**PROVIDED MATERIAL:**
=== Begin Enclosure ===

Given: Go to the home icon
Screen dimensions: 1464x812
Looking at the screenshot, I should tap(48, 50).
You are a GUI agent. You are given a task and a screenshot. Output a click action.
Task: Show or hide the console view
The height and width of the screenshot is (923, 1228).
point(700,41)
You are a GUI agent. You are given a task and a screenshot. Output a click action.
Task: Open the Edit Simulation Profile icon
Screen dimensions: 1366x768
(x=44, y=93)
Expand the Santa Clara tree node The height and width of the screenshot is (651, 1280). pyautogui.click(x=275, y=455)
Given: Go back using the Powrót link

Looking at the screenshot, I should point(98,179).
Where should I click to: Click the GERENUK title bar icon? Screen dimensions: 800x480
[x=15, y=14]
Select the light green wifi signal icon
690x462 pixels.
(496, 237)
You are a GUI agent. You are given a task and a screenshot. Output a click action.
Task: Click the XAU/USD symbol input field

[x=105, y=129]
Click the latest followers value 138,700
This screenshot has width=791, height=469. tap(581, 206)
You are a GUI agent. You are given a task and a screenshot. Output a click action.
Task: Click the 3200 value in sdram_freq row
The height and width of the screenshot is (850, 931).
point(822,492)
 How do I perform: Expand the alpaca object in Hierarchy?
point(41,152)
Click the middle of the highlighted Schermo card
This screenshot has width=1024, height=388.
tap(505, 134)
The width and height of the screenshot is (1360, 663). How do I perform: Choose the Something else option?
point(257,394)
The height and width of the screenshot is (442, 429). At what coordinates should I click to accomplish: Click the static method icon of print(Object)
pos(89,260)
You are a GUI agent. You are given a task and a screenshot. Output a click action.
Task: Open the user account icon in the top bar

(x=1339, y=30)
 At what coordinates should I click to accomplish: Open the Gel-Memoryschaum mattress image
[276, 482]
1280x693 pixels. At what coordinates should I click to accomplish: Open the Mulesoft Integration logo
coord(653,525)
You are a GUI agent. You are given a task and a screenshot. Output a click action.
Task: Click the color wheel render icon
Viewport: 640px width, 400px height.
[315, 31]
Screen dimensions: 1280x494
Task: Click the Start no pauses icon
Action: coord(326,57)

=== End Enclosure ===

**WORK REQUEST:**
Your job is to output all of the material exactly.

**EXERCISE SOLUTION:**
Given: Go to the home icon
Screen dimensions: 1464x812
Looking at the screenshot, I should tap(48, 50).
You are a GUI agent. You are given a task and a screenshot. Output a click action.
Task: Show or hide the console view
The height and width of the screenshot is (923, 1228).
point(700,41)
You are a GUI agent. You are given a task and a screenshot. Output a click action.
Task: Open the Edit Simulation Profile icon
Screen dimensions: 1366x768
(x=44, y=93)
Expand the Santa Clara tree node The height and width of the screenshot is (651, 1280). pyautogui.click(x=275, y=455)
Given: Go back using the Powrót link

Looking at the screenshot, I should point(98,179).
Where should I click to: Click the GERENUK title bar icon? Screen dimensions: 800x480
[x=15, y=14]
Select the light green wifi signal icon
690x462 pixels.
(496, 237)
You are a GUI agent. You are given a task and a screenshot. Output a click action.
Task: Click the XAU/USD symbol input field

[x=105, y=129]
Click the latest followers value 138,700
This screenshot has width=791, height=469. tap(581, 206)
You are a GUI agent. You are given a task and a screenshot. Output a click action.
Task: Click the 3200 value in sdram_freq row
The height and width of the screenshot is (850, 931).
point(822,492)
 How do I perform: Expand the alpaca object in Hierarchy?
point(41,152)
Click the middle of the highlighted Schermo card
This screenshot has width=1024, height=388.
tap(505, 134)
The width and height of the screenshot is (1360, 663). How do I perform: Choose the Something else option?
point(257,394)
The height and width of the screenshot is (442, 429). At what coordinates should I click to accomplish: Click the static method icon of print(Object)
pos(89,260)
You are a GUI agent. You are given a task and a screenshot. Output a click action.
Task: Open the user account icon in the top bar

(x=1339, y=30)
 At what coordinates should I click to accomplish: Open the Gel-Memoryschaum mattress image
[276, 482]
1280x693 pixels. At what coordinates should I click to accomplish: Open the Mulesoft Integration logo
coord(653,525)
You are a GUI agent. You are given a task and a screenshot. Output a click action.
Task: Click the color wheel render icon
Viewport: 640px width, 400px height.
[315, 31]
Screen dimensions: 1280x494
Task: Click the Start no pauses icon
Action: coord(326,57)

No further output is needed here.